Le ministre a fait oralement de nouvelles propositions aux PH. Il doit leur envoyer un texte écrit à la fin du mois, revoir les syndicats à la fin janvier. Sur certains points, Jean-François Mattei aurait mis de l'eau dans son vin (en matière, par exemple, de parité entre le directeur et le président de CME au sein du futur comité exécutif de l'hôpital). Sur d'autres, comme la nomination des chefs de services - les services seraient maintenus mais de fait affaiblis si leur tête est choisie par la direction de l'hôpital -, les divergences demeurent. « Nous ne pouvons souscrire à l'idée d'une subordination du médical à un pouvoir administratif et gestionnaire », réaffirme le Dr Pierre Faraggi, qui préside la CHG (Confédération des hôpitaux généraux). Le ministre de la Santé, en tout cas, ne veut pas perdre de temps. Il a déclaré à l'Assemblée nationale que la « large concertation » visant à modifier « l'organisation médico-administrative » de l'hôpital devrait aboutir en janvier, permettant à une éventuelle loi d'être votée « avant l'été ». En fait de loi, il se dit même que le gouvernement pourrait, pour réviser la gouvernance de l'hôpital public, procéder par ordonnances, dès le début de l'année.
Une perspective qui n'a pas poussé les syndicats à revoir leurs mots d'ordre. Les actions d'aujourd'hui auront lieu, elles se durciront le cas échéant dès le 22 janvier. Avec la bénédiction du Parti socialiste. « Mattei donne une réponse idéologique à la crise de l'hôpital public. Ce n'est pas de mise étant donnée l'importance, l'urgence et l'enjeu de la nécessaire modernisation de l'institution », assène le Dr Claude Pigement, délégué national du PS à la santé.

• Consigne de travail A:
Répondez à ces questions sur le texte consacré à la réforme de l'hôpital public :
(i) Quand le ministre doit-il revoir les syndicats ?
(ii) Quelle organisation le Dr Pierre Faraggi préside-t-il ?
(iii) Quelle fonction occupe le Dr Claude Pigement ?
• Consigne de travail B:
Dites si chaque affirmation correspond au texte consacré à la réforme de l'hôpital public. Répondez par oui ou non, puis citez les mots du texte qui le prouvent.
(i) Le ministre doit envoyer un texte écrit aux PH à la fin du mois.
(ii) Les syndicats ont revu leurs mots d'ordre.
(iii) Les actions prévues aujourd'hui sont annulées.
• Consigne de travail C:
Écrivez la suite du texte consacré à la réforme de l'hôpital public, en commençant après sa dernière phrase.
La liste placée plus bas est un document à part, sans lien avec le texte.

• Extraits de données:
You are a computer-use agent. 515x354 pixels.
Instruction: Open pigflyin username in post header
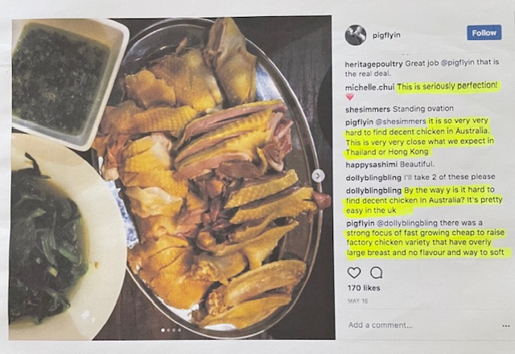coord(386,35)
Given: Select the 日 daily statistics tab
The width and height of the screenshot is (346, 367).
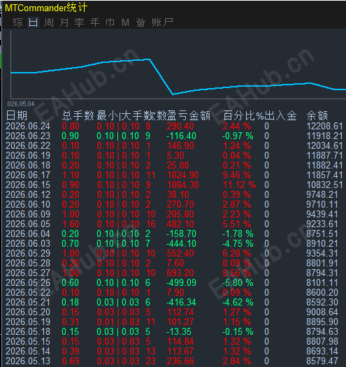Looking at the screenshot, I should pyautogui.click(x=34, y=22).
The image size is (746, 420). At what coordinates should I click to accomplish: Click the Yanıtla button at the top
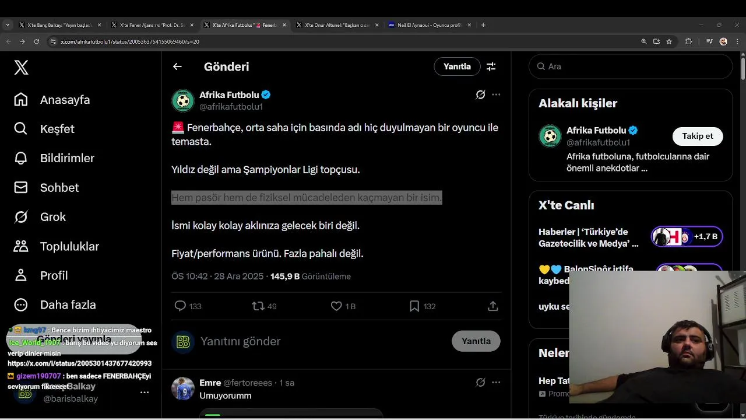[457, 67]
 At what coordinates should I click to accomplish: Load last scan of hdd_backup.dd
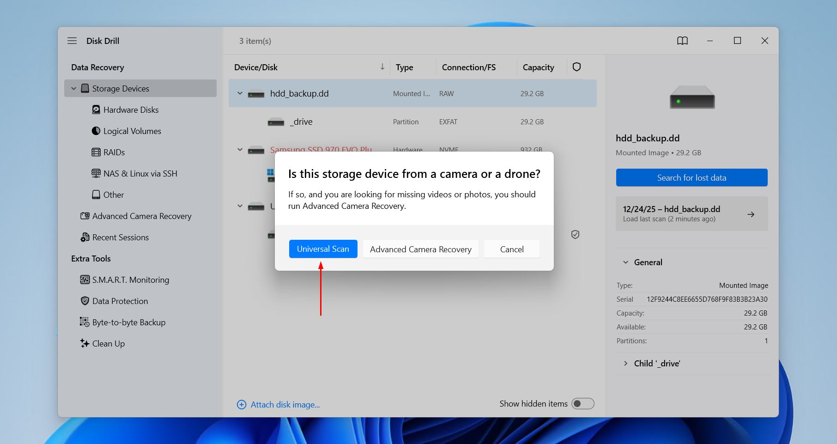pyautogui.click(x=691, y=214)
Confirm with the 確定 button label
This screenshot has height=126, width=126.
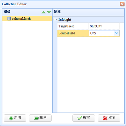[87, 118]
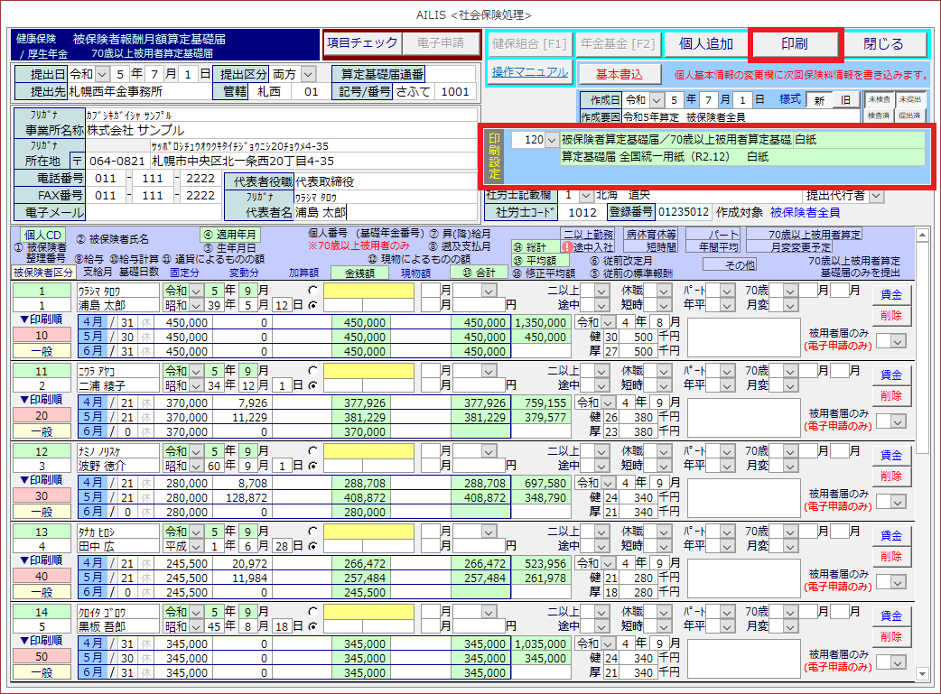
Task: Select the 旧 form style toggle
Action: pos(845,100)
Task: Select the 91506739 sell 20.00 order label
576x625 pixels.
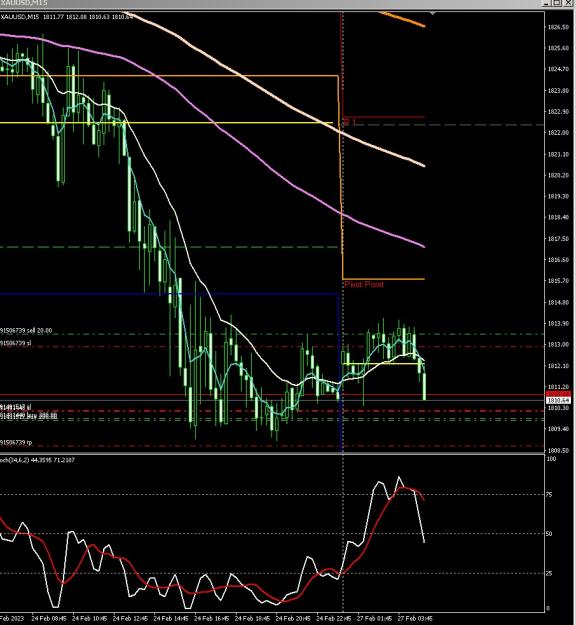Action: tap(26, 330)
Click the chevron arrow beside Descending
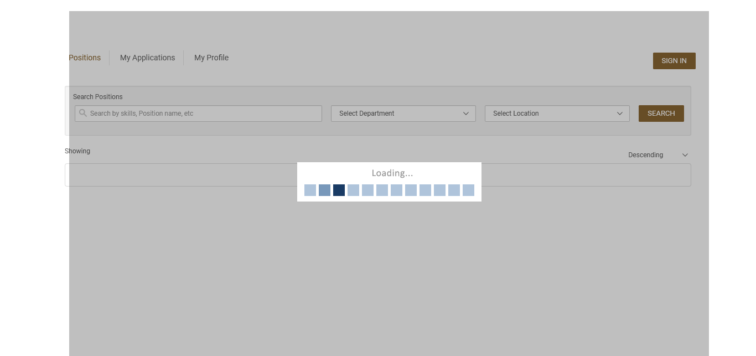Screen dimensions: 756x356 tap(685, 155)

• Réponse A:
(i) À la fin janvier.
(ii) La CHG (Confédération des hôpitaux généraux).
(iii) Délégué national du PS à la santé.

• Réponse B:
(i) Oui : « Il doit leur envoyer un texte écrit à la fin du mois ».
(ii) Non : « Une perspective qui n'a pas poussé les syndicats à revoir leurs mots d'ordre. »
(iii) Non : « Les actions d'aujourd'hui auront lieu ».

• Réponse C:
La guerre des pouvoirs est ouverte
Les syndicats ne partent pas défendre leur conception de l'hôpital public la fleur au fusil. Car le climat est pour le moins délétère à l'intérieur de l'institution. En touchant aux équilibres de la gouvernance, le ministre a certainement ouvert une boîte de Pandore. On l'a vu jusque dans nos colonnes, la guerre des pouvoirs, qui déchire médecins et directeurs mais aussi syndicats de médecins et présidents de CME, est bel et bien ouverte. Le mouvement d'aujourd'hui n'est vu d'un bon il ni par les cadres administratifs de l'hôpital, ni par les président de CME qui défendent la réforme et taxent les syndicats de « corporatisme » (voir ci-contre la réponse du Dr Rachel Bocher, présidente de l'Intersyndicat national des praticiens hospitaliers - INPH). « C'est un peu malsain, reconnaît le Dr Aubart, et le climat pourrait être moins tendu si le dialogue social était mené de façon différente. Pour mettre fin à cette situation, il faut que le ministre annonce clairement des arbitrages bien lisibles. »
(1) Appellent à cesser le travail la CHG, dont les psychiatres sont en particulier très remontés, et la FPS, adhérente de l'INPH.